The Biofiction of a Novel:
Sheila Kohler’s Becoming Jane Eyre
Keywords:
Becoming Jane Eyre, Bertha Mason, 'biofiction of Victorian texts', Branwell Brontë, Charlotte Brontë, Jane Eyre, literary doubling, Sheila Kohler, neo-Victorian biofictionAbstract
Sheila Kohler’s Becoming Jane Eyre (2009) traces the composition process of Charlotte Brontë’s best-known work. It could be regarded as an example of neo-Victorian biofiction of a literary celebrity and yet, it is perhaps better described as the biofiction of a novel. Kohler fictionalises Brontë’s writing of Jane Eyre (1847) at a period of internal conflict in the author’s life. The Victorian writer’s sense of self-division correlates with Bertha’s role as Jane’s double. Kohler echoes this duality and suggests that Brontë modelled the madwoman on Humber, a nurse who looked after Mr. Brontë, and on her brother Branwell Brontë.

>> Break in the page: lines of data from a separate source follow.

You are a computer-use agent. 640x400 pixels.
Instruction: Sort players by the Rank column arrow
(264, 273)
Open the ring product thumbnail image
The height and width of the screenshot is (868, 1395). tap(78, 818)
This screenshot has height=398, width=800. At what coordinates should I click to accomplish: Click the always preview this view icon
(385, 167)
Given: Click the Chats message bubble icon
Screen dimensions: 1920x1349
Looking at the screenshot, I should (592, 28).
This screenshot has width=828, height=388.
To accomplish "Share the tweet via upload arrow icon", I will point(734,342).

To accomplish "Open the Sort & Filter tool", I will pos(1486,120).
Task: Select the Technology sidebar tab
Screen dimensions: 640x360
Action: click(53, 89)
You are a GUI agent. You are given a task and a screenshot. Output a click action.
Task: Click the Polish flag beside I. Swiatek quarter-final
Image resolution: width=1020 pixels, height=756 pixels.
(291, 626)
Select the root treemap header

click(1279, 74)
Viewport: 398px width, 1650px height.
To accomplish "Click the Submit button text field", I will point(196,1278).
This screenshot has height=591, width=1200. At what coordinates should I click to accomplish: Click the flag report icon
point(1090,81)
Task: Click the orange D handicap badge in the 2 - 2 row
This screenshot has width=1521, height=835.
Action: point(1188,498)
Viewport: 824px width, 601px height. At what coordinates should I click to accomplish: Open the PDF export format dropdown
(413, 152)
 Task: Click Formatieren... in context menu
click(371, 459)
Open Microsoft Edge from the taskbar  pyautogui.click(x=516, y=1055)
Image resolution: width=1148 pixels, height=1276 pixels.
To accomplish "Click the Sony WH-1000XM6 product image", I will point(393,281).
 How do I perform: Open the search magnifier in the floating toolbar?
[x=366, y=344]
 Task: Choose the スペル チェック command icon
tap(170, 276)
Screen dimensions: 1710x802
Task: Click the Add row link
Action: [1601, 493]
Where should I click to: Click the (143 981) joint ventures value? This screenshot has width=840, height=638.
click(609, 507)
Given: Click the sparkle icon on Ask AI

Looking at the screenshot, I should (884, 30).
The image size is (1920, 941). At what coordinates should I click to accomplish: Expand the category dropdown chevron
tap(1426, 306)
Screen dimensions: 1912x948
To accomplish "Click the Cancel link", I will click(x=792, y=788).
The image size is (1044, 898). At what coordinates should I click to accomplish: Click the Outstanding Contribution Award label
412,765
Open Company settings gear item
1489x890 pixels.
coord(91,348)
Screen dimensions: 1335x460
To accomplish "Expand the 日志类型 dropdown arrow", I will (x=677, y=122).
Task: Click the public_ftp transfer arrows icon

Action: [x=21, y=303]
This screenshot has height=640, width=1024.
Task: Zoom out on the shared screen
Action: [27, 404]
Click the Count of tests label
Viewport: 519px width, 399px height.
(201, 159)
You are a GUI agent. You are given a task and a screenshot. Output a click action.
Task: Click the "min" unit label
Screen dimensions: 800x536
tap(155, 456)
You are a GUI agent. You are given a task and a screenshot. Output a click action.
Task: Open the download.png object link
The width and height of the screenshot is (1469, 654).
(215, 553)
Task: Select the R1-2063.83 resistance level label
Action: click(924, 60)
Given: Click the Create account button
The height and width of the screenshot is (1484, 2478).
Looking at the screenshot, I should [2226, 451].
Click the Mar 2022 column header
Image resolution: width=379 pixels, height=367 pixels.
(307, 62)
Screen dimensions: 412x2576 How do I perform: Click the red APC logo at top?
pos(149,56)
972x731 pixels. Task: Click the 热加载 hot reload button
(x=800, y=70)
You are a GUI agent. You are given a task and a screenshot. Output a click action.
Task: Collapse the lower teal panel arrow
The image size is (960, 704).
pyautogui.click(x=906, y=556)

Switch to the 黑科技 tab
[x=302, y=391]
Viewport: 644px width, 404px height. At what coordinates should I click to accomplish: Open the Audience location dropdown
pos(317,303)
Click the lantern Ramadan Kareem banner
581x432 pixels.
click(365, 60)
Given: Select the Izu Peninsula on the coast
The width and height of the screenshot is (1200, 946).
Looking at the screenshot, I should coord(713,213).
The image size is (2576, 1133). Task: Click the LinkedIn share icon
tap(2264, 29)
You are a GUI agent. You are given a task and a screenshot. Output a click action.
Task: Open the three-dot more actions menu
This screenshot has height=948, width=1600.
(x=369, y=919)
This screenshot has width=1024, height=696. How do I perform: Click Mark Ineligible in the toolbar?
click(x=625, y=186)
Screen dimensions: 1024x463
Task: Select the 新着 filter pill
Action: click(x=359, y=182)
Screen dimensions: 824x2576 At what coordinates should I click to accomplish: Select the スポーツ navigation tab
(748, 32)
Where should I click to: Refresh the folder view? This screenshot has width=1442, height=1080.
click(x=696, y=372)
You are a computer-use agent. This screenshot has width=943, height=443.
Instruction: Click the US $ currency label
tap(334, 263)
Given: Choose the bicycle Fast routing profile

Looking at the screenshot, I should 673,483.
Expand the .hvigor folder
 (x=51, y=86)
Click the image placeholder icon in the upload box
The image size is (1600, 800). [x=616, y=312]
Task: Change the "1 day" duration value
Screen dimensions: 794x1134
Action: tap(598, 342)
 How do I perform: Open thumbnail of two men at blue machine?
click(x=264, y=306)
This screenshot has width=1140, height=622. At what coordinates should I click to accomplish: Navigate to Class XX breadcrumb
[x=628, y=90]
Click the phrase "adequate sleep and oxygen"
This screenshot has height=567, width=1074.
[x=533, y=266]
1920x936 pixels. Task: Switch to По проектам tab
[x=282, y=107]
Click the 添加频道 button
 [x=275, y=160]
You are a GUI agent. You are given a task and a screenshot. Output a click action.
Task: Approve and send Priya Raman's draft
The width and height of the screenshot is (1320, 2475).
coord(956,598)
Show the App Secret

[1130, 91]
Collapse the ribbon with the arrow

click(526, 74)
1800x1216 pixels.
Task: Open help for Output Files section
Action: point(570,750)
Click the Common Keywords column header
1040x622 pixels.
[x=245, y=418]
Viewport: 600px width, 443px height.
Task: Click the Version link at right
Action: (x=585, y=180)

If Bertha is Jane’s double, Humber and Branwell are Charlotte’s own doubles: respectively, they represent a repressed self, and a dark self that she will exorcise through the writing of Jane Eyre. Because of its focus on a Victorian novel (and a text of special significance), Becoming Jane Eyre can exemplify a less frequent variety of neo-Victorian biofiction, what I term ‘biofiction of Victorian texts’.